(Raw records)
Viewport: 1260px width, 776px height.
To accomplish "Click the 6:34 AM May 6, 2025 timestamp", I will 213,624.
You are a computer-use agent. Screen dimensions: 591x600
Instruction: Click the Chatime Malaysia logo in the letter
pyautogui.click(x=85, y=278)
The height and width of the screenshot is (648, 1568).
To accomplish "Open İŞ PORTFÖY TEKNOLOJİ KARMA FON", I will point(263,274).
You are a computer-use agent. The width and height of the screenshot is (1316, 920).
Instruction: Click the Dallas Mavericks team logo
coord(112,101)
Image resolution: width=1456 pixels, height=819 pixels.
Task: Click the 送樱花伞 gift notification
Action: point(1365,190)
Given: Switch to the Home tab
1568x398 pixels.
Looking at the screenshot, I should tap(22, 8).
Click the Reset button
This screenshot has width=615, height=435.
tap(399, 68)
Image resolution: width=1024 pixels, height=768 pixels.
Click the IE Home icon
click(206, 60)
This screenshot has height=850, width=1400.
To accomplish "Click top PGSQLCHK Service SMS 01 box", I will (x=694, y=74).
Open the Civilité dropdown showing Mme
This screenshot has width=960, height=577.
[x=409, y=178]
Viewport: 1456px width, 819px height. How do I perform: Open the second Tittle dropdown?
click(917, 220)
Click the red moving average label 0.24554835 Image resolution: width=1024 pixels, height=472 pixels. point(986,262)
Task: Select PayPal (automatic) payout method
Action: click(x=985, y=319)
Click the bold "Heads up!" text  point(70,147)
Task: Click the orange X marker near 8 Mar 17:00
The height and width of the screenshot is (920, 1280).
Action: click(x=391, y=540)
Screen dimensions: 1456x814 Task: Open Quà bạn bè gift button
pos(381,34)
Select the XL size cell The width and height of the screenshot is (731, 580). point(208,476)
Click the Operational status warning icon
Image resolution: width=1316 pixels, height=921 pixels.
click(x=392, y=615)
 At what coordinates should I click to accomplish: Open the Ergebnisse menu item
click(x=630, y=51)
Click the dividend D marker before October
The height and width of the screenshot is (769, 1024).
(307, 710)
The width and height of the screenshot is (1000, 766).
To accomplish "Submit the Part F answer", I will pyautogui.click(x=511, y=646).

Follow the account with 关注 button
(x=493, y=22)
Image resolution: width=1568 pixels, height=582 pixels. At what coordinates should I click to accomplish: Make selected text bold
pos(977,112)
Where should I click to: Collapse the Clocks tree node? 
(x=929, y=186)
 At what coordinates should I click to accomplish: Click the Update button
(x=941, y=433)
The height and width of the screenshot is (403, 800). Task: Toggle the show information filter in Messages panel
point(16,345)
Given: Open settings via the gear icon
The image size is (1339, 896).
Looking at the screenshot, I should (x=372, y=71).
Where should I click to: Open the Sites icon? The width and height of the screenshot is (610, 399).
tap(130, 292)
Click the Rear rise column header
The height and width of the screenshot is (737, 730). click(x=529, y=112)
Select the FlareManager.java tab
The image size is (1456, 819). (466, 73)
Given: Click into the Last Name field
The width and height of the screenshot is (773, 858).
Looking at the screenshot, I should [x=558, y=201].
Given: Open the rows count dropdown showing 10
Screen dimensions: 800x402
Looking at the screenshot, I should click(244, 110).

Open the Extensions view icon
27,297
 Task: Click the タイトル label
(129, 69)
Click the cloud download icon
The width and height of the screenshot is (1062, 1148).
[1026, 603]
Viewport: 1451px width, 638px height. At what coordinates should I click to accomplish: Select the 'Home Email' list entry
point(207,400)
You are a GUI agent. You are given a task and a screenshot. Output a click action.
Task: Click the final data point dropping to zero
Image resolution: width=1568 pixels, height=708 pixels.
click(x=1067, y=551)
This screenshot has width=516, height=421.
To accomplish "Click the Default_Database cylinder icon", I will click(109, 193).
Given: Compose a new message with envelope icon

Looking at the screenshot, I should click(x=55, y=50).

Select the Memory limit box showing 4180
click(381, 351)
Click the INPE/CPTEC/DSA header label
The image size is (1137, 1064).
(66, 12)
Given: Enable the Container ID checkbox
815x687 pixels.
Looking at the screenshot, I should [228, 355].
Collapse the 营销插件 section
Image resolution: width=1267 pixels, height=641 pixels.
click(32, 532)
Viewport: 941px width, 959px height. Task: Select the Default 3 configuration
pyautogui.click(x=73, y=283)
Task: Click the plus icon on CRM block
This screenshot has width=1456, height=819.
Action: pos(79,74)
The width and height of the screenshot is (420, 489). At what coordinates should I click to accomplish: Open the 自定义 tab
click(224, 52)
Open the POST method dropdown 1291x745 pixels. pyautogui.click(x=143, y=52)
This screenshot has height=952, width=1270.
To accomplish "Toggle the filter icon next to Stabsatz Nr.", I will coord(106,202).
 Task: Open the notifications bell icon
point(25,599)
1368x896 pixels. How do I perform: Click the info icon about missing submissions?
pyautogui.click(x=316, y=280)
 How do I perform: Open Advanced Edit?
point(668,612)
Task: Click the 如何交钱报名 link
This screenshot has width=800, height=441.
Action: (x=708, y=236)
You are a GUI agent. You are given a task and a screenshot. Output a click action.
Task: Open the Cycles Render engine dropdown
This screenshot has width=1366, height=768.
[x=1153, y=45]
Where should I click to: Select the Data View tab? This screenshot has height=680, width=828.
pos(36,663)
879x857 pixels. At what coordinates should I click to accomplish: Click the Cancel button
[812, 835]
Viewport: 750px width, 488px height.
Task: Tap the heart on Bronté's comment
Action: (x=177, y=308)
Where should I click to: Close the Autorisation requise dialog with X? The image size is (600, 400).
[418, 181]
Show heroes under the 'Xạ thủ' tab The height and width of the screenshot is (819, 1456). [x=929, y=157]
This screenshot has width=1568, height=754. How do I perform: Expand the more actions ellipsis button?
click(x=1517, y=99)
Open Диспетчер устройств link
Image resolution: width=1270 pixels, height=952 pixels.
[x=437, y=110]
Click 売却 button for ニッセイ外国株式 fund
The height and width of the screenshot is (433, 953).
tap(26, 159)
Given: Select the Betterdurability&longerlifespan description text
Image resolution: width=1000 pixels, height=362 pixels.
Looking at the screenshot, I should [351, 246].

* [Short task]:
Copy the rows above verbatim, from the line with "Select the Memory limit box showing 4180" to the line with "click(x=1517, y=99)", both included.

* [Exercise solution]:
Select the Memory limit box showing 4180
click(381, 351)
Click the INPE/CPTEC/DSA header label
The image size is (1137, 1064).
(66, 12)
Given: Enable the Container ID checkbox
815x687 pixels.
Looking at the screenshot, I should [228, 355].
Collapse the 营销插件 section
Image resolution: width=1267 pixels, height=641 pixels.
click(32, 532)
Viewport: 941px width, 959px height. Task: Select the Default 3 configuration
pyautogui.click(x=73, y=283)
Task: Click the plus icon on CRM block
This screenshot has width=1456, height=819.
Action: pos(79,74)
The width and height of the screenshot is (420, 489). At what coordinates should I click to accomplish: Open the 自定义 tab
click(224, 52)
Open the POST method dropdown 1291x745 pixels. pyautogui.click(x=143, y=52)
This screenshot has height=952, width=1270.
To accomplish "Toggle the filter icon next to Stabsatz Nr.", I will coord(106,202).
 Task: Open the notifications bell icon
point(25,599)
1368x896 pixels. How do I perform: Click the info icon about missing submissions?
pyautogui.click(x=316, y=280)
 How do I perform: Open Advanced Edit?
point(668,612)
Task: Click the 如何交钱报名 link
This screenshot has width=800, height=441.
Action: (x=708, y=236)
You are a GUI agent. You are given a task and a screenshot. Output a click action.
Task: Open the Cycles Render engine dropdown
This screenshot has width=1366, height=768.
[x=1153, y=45]
Where should I click to: Select the Data View tab? This screenshot has height=680, width=828.
pos(36,663)
879x857 pixels. At what coordinates should I click to accomplish: Click the Cancel button
[812, 835]
Viewport: 750px width, 488px height.
Task: Tap the heart on Bronté's comment
Action: (x=177, y=308)
Where should I click to: Close the Autorisation requise dialog with X? The image size is (600, 400).
[418, 181]
Show heroes under the 'Xạ thủ' tab The height and width of the screenshot is (819, 1456). [x=929, y=157]
This screenshot has width=1568, height=754. How do I perform: Expand the more actions ellipsis button?
click(x=1517, y=99)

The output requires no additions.